Feminists argue that it is important to label these crimes “femicide” to illustrate the seriousness of violence against women and to call attention to the gender issue. Just listing them as murders obscures that women are the victims the majority of the time and inhibits the push for change. What do you think; is the term important, and what can be done to stop femicides like those in Mexico?

2 thoughts on “Increasing Femicides in Mexico and Elsewhere: What Can Be Done?”

  1. I feel that there isn’t really a need for the term femicide, while the murder of women is a crime and to be done specifically because someone is a woman could be considered a hate crime, there are a lot of murders of all genders that do not have a special term- murder is murder. I’m not trying to be insensitive because this is a huge issue, but from a criminal justice perspective a special classification will not change anything- the change must come from the serious lack of law enforcement in these areas. I do think there should be events to raise awareness just like there should be for all serious crimes like this- but to coin the term femicide would be to open a whole can of worms for all other sects of people who are murdered like men, the LGBTQ+ community, and children (not infants).
    In order for these crimes to be stopped (or at least deterred), there needs to be a serious reform with Mexican police and the powers that be.
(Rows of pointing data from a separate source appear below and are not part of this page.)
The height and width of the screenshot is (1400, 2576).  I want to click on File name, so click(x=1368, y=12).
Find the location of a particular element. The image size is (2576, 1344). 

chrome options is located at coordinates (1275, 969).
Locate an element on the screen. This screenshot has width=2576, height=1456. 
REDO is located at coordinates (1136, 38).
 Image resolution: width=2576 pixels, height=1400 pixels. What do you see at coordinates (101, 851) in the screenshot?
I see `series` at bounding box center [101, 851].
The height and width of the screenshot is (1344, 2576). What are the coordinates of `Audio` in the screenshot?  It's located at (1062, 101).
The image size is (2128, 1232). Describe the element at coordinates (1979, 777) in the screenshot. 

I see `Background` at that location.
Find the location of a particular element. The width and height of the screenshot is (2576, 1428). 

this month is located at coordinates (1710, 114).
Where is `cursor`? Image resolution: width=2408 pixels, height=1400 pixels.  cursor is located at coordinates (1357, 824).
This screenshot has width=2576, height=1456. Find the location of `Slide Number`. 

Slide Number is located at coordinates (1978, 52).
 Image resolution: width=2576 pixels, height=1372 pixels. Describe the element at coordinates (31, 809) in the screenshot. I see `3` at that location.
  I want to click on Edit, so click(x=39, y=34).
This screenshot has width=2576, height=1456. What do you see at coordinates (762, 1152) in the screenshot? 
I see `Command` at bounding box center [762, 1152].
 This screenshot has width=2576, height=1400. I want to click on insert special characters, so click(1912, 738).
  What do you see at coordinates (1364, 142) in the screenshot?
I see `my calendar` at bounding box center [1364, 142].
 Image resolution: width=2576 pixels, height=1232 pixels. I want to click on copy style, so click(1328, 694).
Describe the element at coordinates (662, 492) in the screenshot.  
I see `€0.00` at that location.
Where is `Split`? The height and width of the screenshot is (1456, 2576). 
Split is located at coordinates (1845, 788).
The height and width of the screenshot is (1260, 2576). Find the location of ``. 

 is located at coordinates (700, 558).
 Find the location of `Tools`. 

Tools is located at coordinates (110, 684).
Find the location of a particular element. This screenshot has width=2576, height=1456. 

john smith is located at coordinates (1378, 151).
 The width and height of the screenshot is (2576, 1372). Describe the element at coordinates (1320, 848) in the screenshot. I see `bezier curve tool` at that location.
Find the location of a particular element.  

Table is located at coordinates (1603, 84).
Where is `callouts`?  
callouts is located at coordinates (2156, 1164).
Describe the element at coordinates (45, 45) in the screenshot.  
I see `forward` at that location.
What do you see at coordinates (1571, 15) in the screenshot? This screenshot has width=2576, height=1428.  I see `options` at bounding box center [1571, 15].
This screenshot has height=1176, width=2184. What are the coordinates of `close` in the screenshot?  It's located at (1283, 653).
Through that reform and the cracking down, that would help thin the active number of murderers in Mexico- and through the punishment they receive, there would a general deterrence against other potential offenders. There could even be attempts to educate men on violence against women, like the seminars in Cambodia for sex traffickers.

  2. I don’t think there is a need for the term, because murder is a constant in this world. If the term Femicides was to catch on, then we would need Menicides, and new terms to represent others who are murdered every year. I do believe that President Andrés Manuel López Obrador shouldn’t have brushed the increase of female homicides. The opposition National Action Party proposing the special committee to forward the message that these femicides are a “state of national emergency” is a bit much. This shows that the opponent is willing to lead the citizens on by this creation just to win a vote. I find this undermining and wrong. A step in the right direction would be to regroup the Mexican police with officers that are ready to crack down and take the job seriously.